**Working data**:
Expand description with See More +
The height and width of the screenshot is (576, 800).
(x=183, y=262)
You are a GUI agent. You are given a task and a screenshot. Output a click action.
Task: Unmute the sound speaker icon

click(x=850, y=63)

**How to complete this task**:
Output the records in full. Match them exactly.

**Answer box**:
Expand description with See More +
The height and width of the screenshot is (576, 800).
(x=183, y=262)
You are a GUI agent. You are given a task and a screenshot. Output a click action.
Task: Unmute the sound speaker icon

click(x=850, y=63)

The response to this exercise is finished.